Naren Patel, CEO of Primesight, explains: “The problem is that there’s often a lot of chat about the next new thing, but it’s difficult to know what will have staying power. Over the last few years in the out-of-home sector, we’ve had QR codes, beacons, we even had a digital billboard with Lucozade that synchronised with car radio adverts. All of these ideas have been successful, but it’s hard to know for how long. It makes fundraising difficult for creators of these new formats, no matter how great the idea is.”

Access to bank funding has often be hampered by a lack of understanding of the sector, not just in terms of trends but also business models and profitability.
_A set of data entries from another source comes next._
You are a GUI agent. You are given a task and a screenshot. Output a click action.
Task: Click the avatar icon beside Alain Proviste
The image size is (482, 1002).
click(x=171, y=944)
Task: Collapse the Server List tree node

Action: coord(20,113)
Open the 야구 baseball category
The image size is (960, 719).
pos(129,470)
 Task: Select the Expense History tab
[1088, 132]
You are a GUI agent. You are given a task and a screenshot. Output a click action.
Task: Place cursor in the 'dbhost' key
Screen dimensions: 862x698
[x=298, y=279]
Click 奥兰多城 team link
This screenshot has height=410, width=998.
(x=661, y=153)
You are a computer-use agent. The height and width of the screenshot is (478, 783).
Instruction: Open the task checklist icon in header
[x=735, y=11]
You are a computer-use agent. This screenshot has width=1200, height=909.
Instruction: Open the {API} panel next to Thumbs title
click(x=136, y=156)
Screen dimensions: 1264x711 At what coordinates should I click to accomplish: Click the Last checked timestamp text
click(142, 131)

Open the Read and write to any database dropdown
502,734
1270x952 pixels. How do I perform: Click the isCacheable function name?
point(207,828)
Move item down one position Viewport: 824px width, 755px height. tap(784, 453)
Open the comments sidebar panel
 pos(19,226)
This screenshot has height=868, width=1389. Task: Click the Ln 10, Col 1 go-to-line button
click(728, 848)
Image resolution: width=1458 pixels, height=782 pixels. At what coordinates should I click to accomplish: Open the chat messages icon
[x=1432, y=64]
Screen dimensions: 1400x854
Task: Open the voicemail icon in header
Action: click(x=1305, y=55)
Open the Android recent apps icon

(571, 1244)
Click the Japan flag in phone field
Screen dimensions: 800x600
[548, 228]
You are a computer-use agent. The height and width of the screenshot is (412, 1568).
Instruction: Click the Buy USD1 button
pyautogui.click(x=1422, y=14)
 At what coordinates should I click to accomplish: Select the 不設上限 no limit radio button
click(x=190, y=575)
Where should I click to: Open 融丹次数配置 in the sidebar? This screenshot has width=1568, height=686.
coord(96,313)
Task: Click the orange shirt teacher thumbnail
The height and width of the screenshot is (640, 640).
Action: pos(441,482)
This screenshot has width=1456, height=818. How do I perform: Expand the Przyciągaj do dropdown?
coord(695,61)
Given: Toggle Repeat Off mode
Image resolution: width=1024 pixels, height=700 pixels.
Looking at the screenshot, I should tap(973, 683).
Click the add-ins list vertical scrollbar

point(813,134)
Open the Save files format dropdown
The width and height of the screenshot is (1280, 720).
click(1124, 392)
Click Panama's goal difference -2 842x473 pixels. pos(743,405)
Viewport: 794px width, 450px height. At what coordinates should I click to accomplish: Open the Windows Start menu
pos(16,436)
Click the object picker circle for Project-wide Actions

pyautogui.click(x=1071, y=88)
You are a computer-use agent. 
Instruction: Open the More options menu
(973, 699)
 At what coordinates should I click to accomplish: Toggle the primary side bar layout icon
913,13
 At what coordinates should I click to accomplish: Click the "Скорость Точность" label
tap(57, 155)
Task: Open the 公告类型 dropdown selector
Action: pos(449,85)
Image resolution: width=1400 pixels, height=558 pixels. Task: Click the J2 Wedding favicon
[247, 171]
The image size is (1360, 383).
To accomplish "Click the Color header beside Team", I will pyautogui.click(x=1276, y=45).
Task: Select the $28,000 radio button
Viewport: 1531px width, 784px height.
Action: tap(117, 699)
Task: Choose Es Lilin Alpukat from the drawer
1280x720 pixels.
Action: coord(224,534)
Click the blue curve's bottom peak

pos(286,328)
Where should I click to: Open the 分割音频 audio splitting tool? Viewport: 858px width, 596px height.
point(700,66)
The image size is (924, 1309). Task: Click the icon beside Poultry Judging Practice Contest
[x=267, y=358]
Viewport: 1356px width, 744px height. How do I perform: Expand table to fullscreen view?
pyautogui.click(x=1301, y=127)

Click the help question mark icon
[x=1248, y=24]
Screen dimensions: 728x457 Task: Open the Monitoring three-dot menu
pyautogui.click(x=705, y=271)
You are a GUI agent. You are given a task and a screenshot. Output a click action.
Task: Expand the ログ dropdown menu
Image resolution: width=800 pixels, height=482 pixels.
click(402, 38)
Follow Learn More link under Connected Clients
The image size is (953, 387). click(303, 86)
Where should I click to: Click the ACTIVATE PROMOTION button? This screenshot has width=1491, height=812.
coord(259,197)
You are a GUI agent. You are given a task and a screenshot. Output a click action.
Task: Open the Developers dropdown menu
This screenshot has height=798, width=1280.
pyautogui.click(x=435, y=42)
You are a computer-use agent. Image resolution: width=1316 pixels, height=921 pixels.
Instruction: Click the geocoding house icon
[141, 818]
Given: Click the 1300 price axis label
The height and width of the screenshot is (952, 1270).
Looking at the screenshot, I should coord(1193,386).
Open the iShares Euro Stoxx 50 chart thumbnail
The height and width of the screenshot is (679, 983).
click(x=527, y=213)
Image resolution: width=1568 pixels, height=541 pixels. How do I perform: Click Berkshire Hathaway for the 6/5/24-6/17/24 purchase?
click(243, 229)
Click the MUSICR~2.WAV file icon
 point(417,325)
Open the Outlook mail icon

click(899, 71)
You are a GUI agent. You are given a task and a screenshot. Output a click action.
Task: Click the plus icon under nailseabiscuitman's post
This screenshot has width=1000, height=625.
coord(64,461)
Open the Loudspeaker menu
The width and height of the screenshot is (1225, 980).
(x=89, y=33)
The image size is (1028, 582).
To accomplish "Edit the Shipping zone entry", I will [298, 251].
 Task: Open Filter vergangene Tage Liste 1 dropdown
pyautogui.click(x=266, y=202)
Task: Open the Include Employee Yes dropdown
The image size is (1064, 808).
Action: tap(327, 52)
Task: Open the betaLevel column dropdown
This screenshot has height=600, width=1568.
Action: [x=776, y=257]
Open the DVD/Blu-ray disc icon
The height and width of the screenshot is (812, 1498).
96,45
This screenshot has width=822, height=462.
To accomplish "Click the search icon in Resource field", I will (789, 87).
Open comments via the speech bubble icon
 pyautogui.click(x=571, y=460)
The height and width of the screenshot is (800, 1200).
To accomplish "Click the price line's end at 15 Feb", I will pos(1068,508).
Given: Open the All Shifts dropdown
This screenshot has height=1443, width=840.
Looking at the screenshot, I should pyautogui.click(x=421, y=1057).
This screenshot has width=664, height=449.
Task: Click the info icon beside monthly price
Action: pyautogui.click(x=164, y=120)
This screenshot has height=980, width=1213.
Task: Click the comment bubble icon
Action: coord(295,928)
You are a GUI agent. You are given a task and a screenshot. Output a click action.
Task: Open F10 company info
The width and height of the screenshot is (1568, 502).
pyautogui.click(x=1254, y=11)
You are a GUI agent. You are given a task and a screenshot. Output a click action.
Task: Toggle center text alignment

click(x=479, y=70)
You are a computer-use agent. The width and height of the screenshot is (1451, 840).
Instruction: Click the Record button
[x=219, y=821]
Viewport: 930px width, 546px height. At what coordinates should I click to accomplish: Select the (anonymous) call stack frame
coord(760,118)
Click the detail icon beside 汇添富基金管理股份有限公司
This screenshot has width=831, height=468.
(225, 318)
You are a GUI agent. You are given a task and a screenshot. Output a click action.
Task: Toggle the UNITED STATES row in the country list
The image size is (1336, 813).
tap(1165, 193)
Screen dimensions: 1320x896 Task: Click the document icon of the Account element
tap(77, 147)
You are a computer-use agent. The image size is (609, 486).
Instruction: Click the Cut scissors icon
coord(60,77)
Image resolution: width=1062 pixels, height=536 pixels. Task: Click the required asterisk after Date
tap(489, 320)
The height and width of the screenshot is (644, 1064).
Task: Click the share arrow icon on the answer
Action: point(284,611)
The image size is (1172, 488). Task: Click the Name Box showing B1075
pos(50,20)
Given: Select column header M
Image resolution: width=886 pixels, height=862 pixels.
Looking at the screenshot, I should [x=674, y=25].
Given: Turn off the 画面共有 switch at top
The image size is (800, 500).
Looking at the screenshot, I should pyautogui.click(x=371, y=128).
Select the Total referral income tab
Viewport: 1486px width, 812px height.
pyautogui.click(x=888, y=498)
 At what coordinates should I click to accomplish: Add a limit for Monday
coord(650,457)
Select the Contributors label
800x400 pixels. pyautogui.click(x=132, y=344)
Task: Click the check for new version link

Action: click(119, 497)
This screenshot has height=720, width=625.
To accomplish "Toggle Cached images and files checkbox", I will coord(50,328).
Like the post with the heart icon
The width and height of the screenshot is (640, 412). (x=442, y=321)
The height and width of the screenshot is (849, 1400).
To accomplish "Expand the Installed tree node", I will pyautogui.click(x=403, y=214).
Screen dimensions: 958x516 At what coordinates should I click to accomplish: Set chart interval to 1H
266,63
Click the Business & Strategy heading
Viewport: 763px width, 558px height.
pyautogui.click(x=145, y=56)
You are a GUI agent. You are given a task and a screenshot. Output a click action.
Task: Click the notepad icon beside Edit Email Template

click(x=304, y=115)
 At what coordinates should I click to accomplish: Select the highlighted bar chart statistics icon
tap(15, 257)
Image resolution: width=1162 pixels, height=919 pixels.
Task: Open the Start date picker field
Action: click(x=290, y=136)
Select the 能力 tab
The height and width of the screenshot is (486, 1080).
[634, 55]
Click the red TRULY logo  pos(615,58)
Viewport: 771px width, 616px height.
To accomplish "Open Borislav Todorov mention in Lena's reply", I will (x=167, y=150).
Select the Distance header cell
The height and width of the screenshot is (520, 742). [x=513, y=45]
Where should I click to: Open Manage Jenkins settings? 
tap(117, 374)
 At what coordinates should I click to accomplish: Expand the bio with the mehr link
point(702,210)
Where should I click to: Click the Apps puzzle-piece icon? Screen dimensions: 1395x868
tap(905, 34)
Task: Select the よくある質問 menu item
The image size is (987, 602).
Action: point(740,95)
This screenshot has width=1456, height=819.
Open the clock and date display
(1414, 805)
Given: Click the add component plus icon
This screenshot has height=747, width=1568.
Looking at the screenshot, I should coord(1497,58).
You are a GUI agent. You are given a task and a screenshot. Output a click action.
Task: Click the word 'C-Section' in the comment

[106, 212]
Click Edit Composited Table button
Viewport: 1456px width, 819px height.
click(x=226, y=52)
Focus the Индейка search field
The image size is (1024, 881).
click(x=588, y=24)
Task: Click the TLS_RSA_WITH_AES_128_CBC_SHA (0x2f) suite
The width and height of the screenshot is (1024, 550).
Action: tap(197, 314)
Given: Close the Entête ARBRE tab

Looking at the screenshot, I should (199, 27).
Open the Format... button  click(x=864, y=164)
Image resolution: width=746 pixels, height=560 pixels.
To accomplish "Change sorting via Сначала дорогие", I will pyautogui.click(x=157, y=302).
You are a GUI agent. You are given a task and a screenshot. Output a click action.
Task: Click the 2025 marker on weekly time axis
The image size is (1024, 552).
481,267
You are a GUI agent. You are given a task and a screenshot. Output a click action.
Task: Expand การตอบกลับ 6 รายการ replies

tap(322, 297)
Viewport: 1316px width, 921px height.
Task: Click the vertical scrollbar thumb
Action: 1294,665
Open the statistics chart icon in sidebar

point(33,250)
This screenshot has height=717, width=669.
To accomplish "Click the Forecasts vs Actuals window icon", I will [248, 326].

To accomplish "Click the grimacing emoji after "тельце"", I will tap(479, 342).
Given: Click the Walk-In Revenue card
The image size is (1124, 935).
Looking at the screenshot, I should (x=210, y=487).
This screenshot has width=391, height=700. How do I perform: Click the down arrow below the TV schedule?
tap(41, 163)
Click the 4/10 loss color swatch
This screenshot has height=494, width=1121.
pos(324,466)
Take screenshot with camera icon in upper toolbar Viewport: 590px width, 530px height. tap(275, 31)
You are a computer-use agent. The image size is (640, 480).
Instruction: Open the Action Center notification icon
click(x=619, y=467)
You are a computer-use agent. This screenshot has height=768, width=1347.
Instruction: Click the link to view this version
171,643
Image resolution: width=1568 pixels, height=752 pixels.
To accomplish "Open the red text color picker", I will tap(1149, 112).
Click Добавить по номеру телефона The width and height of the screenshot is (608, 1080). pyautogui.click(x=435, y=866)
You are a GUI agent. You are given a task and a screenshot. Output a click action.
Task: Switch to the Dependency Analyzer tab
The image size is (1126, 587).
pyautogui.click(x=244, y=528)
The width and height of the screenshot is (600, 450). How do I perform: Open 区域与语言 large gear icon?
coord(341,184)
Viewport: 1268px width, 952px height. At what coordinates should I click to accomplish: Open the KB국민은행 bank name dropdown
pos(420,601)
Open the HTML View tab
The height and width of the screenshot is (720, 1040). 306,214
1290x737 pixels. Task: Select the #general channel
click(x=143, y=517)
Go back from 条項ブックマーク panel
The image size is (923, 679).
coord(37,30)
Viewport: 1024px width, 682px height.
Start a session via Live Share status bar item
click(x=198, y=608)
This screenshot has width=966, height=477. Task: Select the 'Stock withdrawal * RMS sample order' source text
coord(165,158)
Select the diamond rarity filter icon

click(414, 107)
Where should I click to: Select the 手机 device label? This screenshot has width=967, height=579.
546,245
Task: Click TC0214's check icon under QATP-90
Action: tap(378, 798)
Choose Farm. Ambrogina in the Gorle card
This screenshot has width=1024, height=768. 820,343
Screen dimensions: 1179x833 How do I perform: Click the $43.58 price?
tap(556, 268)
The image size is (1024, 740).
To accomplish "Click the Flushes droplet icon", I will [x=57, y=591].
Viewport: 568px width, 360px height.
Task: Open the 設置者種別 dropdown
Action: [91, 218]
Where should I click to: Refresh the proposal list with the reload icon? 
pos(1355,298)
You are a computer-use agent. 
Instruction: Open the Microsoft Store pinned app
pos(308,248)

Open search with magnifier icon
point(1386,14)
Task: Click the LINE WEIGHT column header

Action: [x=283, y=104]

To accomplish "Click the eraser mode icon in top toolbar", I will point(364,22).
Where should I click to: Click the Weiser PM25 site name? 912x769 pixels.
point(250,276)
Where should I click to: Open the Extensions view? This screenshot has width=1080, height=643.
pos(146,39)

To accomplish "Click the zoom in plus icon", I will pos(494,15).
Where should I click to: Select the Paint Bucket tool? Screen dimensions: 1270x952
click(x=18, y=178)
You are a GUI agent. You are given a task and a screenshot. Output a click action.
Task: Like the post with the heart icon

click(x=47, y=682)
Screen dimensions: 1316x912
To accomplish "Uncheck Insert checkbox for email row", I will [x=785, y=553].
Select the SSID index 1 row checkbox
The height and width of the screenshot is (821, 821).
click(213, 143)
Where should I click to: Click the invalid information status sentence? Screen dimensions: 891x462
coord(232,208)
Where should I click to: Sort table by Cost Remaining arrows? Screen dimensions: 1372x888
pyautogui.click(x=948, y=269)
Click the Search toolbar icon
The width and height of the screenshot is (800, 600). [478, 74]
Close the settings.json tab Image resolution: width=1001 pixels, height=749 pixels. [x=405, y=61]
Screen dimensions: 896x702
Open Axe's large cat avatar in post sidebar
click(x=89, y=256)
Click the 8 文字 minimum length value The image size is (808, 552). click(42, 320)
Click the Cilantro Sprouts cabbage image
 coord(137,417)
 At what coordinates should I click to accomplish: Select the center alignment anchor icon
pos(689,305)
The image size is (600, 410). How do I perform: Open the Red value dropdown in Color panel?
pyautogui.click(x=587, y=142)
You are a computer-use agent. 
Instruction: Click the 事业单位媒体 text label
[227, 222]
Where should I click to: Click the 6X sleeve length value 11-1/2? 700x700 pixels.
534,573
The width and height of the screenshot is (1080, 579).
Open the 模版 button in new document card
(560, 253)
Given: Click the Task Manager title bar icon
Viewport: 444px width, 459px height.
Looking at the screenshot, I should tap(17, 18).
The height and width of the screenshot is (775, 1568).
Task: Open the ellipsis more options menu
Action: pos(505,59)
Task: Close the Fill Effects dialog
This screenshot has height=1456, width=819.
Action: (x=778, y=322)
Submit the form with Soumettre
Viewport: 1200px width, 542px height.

“It can be difficult for banks and investors to understand how money is made in digital media; it can be quite abstract,” says Dale. “Over the next few years, I think financiers will start to understand the space a lot more. I think you’ll see good banks doing everything they can to learn about the opportunities in media and publishing, and how they can better support the sector.”

Royal Bank of Scotland is one bank who wants to support game-changing media businesses. Mark Middleton, corporate director, technology, media and service, explains: “We recognise that the media landscape is constantly changing and see just how important it is to innovate and identify new opportunities.

“At RBS, we have formed a specialist media team to work closely with companies in the media and tech sectors to understand their needs and tailor appropriate funding solutions. In order to achieve further growth and success, many companies require support with access to funding and it is here that we can support this sector.

“The forthcoming roundtable discussion will provide a great platform from which to understand the media and tech industry in much better detail – hearing from some key industry players about the things that really matter to them.”